• [EXERCISE PROMPT]
Copy the records word for word, from the line with "Identify the location of Channels." to the line with "This screenshot has width=2576, height=700. I", both of those lines included.

• [INPUT DATA]
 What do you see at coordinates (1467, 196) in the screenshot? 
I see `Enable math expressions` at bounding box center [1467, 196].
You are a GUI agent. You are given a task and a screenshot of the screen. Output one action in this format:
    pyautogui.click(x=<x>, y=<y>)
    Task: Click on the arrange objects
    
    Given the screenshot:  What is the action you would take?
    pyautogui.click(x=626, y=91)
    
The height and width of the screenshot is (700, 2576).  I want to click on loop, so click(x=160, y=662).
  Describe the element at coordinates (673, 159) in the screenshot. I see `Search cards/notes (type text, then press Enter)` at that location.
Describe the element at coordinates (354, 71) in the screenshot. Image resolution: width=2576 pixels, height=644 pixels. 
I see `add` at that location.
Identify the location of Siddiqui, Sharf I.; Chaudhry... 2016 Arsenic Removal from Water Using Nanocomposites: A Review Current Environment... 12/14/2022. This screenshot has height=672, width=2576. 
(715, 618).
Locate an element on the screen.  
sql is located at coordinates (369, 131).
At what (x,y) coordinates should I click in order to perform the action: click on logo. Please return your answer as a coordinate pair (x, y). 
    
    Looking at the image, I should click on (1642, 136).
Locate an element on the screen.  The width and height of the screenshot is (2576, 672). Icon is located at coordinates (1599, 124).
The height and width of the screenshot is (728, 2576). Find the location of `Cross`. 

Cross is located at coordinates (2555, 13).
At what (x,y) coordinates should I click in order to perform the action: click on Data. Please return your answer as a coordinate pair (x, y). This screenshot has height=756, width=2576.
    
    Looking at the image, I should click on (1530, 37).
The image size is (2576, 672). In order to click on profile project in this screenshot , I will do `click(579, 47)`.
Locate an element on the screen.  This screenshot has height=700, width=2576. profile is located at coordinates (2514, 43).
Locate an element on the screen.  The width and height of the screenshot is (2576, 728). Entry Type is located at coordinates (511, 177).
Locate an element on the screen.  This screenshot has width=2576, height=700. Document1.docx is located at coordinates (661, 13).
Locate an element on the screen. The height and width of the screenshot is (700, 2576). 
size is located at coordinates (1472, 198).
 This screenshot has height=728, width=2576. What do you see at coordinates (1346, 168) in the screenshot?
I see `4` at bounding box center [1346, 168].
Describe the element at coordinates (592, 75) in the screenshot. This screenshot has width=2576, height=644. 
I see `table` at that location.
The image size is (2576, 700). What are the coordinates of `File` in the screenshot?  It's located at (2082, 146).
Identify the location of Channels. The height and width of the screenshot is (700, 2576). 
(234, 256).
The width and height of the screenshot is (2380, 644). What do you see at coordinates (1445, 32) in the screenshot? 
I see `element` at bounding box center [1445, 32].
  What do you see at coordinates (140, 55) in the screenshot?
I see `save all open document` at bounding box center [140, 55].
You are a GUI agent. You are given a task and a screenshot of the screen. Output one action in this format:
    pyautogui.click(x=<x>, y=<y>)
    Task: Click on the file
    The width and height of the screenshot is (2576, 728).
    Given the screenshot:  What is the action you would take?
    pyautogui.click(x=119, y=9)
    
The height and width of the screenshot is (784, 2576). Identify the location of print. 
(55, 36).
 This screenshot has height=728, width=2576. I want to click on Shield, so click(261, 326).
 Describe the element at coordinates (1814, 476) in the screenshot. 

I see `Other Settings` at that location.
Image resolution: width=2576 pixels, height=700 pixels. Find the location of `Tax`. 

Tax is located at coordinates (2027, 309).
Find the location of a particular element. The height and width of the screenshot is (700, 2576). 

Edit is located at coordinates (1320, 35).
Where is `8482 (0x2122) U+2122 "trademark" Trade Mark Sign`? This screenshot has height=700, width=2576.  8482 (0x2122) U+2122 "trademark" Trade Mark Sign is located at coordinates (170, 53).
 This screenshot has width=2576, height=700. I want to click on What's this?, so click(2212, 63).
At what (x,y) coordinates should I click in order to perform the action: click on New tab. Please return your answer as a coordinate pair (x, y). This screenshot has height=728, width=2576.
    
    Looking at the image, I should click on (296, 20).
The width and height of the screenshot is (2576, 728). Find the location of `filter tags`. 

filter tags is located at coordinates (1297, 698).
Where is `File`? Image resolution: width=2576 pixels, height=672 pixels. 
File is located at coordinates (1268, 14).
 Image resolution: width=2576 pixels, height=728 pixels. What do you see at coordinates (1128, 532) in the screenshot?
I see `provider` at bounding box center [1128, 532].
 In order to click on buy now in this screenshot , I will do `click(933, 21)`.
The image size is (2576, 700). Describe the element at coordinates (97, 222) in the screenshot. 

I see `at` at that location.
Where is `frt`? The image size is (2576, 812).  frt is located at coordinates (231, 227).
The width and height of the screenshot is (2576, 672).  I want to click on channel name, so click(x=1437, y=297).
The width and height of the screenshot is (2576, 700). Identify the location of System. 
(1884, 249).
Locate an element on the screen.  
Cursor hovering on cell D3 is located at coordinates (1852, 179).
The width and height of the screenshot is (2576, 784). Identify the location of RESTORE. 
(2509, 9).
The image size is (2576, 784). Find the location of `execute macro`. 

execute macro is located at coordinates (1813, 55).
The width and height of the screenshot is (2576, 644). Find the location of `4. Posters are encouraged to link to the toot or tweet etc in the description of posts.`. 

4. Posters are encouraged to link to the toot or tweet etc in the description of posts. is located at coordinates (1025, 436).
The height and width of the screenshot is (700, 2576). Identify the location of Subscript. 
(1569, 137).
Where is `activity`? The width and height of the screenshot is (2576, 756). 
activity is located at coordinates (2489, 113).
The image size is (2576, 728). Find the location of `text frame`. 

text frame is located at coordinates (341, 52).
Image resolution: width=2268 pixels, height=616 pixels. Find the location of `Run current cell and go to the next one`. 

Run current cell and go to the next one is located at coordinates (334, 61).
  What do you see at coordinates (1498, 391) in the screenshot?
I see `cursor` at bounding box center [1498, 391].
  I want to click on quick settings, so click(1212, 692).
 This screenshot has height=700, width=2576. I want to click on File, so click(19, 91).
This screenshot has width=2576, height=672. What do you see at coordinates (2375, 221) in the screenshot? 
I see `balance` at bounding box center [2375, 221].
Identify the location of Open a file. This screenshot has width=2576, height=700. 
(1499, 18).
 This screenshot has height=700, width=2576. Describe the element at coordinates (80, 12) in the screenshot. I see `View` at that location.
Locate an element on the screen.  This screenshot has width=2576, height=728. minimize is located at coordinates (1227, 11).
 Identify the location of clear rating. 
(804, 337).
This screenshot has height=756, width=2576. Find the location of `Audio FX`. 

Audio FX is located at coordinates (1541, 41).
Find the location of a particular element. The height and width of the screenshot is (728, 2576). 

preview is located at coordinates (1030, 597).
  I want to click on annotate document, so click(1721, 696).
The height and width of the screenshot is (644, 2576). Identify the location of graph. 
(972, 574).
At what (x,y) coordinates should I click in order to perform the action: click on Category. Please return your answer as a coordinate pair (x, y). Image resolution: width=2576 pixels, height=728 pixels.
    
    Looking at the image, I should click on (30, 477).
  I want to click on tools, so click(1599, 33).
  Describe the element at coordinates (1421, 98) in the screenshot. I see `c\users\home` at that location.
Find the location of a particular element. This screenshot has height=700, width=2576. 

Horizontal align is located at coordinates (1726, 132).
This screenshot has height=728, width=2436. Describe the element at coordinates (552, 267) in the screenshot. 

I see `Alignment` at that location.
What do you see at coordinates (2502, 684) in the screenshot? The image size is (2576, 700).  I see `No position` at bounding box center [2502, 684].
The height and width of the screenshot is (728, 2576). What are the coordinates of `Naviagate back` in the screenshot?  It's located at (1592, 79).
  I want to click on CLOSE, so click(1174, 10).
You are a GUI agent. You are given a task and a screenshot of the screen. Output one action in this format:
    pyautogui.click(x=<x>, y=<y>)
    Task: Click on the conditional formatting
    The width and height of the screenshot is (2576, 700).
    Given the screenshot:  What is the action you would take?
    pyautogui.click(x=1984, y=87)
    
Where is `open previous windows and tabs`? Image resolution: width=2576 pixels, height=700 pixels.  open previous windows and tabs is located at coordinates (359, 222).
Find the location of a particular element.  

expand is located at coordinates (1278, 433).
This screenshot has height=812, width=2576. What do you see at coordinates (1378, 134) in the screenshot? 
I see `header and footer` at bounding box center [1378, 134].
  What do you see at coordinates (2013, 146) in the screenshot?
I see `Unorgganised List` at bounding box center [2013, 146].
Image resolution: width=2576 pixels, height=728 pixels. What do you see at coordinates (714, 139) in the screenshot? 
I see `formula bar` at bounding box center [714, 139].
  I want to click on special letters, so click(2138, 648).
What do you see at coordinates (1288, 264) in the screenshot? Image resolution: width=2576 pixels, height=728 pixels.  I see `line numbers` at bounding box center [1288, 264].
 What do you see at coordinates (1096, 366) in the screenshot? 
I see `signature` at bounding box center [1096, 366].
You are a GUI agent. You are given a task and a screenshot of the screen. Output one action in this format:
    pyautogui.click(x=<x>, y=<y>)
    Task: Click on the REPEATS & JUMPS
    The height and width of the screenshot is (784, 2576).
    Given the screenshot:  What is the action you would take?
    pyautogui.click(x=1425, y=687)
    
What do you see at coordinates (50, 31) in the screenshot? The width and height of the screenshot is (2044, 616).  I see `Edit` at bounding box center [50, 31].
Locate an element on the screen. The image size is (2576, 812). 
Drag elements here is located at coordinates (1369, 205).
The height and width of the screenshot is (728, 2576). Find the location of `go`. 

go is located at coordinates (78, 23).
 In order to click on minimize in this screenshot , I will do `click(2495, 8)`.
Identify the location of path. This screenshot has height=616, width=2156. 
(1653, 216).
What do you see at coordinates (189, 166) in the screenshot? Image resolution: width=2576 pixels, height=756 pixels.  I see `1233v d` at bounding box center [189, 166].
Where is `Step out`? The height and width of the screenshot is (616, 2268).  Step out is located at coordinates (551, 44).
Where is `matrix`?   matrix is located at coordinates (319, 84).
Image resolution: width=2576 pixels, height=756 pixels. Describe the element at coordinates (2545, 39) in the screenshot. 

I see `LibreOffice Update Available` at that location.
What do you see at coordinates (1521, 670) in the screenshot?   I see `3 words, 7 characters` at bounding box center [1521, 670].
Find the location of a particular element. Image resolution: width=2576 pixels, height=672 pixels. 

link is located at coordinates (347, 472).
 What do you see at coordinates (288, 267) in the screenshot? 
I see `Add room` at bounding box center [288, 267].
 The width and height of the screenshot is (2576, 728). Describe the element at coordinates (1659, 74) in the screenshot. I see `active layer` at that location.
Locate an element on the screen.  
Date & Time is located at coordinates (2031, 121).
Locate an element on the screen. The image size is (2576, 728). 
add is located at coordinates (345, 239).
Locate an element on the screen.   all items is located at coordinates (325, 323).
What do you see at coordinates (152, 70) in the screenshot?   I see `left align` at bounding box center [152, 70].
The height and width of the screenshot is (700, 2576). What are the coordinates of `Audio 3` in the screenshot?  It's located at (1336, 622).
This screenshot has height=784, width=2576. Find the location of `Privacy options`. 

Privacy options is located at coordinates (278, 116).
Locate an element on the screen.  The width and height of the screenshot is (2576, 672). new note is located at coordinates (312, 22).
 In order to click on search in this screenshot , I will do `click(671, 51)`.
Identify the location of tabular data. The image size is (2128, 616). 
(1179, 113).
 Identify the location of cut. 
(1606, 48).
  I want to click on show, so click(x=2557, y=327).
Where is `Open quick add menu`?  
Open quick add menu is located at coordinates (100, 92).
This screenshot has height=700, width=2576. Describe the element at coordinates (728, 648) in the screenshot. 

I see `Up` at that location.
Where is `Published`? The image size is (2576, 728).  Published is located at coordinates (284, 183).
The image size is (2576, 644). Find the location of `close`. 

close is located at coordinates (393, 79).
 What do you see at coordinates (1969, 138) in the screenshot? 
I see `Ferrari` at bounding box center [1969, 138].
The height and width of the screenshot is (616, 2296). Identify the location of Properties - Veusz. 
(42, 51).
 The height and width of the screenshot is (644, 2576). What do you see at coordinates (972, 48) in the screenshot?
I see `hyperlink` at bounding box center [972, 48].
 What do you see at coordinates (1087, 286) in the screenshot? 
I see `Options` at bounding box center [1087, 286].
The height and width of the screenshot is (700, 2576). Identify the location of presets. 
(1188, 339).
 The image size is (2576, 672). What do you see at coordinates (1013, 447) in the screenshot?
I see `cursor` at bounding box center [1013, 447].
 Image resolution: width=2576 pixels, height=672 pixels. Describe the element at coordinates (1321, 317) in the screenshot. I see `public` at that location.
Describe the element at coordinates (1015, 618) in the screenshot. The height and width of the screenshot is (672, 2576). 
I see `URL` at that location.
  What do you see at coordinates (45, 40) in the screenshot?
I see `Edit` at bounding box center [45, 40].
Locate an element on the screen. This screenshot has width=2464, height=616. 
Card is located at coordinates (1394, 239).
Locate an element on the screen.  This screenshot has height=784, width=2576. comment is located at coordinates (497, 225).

• [RESULT OF THE TASK]
Identify the location of Channels. The height and width of the screenshot is (700, 2576). 
(234, 256).
The width and height of the screenshot is (2380, 644). What do you see at coordinates (1445, 32) in the screenshot? 
I see `element` at bounding box center [1445, 32].
  What do you see at coordinates (140, 55) in the screenshot?
I see `save all open document` at bounding box center [140, 55].
You are a GUI agent. You are given a task and a screenshot of the screen. Output one action in this format:
    pyautogui.click(x=<x>, y=<y>)
    Task: Click on the file
    The width and height of the screenshot is (2576, 728).
    Given the screenshot:  What is the action you would take?
    pyautogui.click(x=119, y=9)
    
The height and width of the screenshot is (784, 2576). Identify the location of print. 
(55, 36).
 This screenshot has height=728, width=2576. I want to click on Shield, so click(261, 326).
 Describe the element at coordinates (1814, 476) in the screenshot. 

I see `Other Settings` at that location.
Image resolution: width=2576 pixels, height=700 pixels. Find the location of `Tax`. 

Tax is located at coordinates (2027, 309).
Find the location of a particular element. The height and width of the screenshot is (700, 2576). 

Edit is located at coordinates (1320, 35).
Where is `8482 (0x2122) U+2122 "trademark" Trade Mark Sign`? This screenshot has height=700, width=2576.  8482 (0x2122) U+2122 "trademark" Trade Mark Sign is located at coordinates (170, 53).
 This screenshot has width=2576, height=700. I want to click on What's this?, so click(2212, 63).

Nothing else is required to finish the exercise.